*** Supplied records
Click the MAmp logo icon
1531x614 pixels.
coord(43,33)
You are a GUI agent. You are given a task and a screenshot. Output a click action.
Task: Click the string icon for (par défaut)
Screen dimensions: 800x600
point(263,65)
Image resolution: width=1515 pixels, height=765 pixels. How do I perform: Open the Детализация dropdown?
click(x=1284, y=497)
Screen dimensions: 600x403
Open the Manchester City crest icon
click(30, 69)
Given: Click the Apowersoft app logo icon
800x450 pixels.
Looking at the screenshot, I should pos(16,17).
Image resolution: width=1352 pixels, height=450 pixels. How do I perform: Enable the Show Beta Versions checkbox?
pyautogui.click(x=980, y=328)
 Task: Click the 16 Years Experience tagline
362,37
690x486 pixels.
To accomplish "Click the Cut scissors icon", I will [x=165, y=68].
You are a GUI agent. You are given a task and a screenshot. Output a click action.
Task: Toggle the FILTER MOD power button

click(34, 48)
******
--- Problem description ---
Set down every entry exactly as given.

--- Your solution ---
Click the MAmp logo icon
1531x614 pixels.
coord(43,33)
You are a GUI agent. You are given a task and a screenshot. Output a click action.
Task: Click the string icon for (par défaut)
Screen dimensions: 800x600
point(263,65)
Image resolution: width=1515 pixels, height=765 pixels. How do I perform: Open the Детализация dropdown?
click(x=1284, y=497)
Screen dimensions: 600x403
Open the Manchester City crest icon
click(30, 69)
Given: Click the Apowersoft app logo icon
800x450 pixels.
Looking at the screenshot, I should pos(16,17).
Image resolution: width=1352 pixels, height=450 pixels. How do I perform: Enable the Show Beta Versions checkbox?
pyautogui.click(x=980, y=328)
 Task: Click the 16 Years Experience tagline
362,37
690x486 pixels.
To accomplish "Click the Cut scissors icon", I will [x=165, y=68].
You are a GUI agent. You are given a task and a screenshot. Output a click action.
Task: Toggle the FILTER MOD power button

click(34, 48)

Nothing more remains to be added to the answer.